>> begin RECORDS TO USE
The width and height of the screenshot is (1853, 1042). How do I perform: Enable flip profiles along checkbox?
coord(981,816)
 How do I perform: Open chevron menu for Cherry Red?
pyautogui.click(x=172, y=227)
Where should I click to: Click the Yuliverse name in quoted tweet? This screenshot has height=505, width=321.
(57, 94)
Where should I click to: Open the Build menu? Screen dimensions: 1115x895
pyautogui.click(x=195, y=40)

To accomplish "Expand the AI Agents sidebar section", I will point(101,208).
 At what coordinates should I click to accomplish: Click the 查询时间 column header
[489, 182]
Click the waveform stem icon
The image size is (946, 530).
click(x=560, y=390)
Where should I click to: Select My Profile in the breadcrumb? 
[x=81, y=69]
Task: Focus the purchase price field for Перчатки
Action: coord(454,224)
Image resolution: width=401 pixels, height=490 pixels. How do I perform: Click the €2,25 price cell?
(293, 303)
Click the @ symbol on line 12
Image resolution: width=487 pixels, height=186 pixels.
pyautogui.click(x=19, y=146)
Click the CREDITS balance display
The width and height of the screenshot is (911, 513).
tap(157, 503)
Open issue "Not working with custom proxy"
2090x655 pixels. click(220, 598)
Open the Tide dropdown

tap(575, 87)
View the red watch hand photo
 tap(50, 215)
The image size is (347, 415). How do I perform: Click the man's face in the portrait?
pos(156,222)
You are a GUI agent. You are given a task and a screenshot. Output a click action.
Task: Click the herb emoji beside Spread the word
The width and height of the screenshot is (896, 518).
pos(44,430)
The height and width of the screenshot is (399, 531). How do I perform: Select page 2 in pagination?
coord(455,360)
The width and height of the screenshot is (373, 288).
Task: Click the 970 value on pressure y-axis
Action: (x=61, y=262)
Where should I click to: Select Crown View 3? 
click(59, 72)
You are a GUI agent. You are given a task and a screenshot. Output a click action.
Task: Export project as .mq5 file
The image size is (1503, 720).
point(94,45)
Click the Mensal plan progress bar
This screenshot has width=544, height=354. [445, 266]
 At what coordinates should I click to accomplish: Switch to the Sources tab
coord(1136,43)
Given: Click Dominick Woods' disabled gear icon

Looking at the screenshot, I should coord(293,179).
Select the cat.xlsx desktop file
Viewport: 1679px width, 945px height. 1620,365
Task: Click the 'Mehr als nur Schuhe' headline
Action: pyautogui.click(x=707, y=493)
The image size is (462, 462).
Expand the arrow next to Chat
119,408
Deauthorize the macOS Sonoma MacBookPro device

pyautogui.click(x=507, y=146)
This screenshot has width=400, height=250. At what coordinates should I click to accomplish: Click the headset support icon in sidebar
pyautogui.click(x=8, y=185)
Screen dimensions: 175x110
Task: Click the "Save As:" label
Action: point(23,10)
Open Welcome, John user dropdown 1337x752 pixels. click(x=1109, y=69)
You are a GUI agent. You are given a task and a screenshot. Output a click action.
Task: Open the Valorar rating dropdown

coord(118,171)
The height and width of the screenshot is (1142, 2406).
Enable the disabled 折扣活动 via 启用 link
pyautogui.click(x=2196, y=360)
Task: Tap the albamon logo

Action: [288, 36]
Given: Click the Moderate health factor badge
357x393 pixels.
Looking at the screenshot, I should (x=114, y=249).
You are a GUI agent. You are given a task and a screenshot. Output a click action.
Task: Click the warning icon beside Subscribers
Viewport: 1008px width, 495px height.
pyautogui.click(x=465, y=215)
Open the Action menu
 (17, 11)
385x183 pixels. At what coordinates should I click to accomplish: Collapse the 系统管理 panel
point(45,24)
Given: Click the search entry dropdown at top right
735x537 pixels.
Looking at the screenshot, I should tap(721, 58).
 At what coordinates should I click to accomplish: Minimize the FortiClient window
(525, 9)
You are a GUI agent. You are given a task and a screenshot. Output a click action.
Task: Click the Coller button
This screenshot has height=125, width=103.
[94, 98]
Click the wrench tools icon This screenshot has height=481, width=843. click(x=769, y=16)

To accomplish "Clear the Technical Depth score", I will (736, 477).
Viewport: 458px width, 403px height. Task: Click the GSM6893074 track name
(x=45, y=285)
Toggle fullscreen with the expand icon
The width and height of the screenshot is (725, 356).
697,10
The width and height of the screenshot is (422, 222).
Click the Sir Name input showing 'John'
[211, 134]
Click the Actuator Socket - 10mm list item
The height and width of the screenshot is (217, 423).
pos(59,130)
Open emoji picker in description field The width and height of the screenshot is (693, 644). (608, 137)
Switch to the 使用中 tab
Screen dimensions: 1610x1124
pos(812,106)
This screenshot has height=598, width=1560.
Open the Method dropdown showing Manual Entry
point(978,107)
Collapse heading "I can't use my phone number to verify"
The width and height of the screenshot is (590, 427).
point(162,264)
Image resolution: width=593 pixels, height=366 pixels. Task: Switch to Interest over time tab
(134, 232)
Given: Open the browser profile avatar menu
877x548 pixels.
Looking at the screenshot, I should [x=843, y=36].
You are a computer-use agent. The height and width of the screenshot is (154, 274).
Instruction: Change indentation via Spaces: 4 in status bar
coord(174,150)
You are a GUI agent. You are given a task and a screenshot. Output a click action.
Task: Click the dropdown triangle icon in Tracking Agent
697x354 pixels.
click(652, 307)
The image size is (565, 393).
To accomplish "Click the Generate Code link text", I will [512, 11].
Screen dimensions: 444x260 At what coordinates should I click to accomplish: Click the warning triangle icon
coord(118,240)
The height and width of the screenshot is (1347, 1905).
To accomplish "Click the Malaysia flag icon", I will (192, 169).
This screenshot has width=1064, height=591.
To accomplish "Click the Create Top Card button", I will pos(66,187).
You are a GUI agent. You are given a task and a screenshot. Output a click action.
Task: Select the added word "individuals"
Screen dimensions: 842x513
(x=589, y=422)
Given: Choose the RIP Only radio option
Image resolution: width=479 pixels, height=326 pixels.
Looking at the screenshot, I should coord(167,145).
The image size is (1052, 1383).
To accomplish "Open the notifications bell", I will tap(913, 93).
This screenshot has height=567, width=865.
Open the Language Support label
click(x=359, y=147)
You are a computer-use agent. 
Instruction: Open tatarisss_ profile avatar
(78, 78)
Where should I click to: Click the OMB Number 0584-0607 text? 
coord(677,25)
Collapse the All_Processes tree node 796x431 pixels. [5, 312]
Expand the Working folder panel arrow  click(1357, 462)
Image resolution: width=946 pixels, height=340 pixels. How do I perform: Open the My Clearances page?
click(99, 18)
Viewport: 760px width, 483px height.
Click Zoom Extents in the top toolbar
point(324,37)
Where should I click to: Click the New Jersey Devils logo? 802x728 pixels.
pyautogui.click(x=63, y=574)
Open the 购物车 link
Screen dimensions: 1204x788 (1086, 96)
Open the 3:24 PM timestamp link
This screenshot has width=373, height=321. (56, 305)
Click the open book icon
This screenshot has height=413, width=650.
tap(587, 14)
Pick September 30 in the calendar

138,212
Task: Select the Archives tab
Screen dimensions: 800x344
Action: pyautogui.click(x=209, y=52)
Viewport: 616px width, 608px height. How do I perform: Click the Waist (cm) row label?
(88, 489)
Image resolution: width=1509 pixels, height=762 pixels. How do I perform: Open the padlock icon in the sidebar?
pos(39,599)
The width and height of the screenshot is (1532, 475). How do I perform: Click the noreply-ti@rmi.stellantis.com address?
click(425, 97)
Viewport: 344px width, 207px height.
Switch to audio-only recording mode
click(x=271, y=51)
>> end RECORDS TO USE
TO BE DONE:
Convert the stretch from the line containing "Viewport: 344px width, 207px height." through the end of the records into a numbered list, omitting any blank lines.

TASK ANSWER:
1. Viewport: 344px width, 207px height.
2. Switch to audio-only recording mode
3. click(x=271, y=51)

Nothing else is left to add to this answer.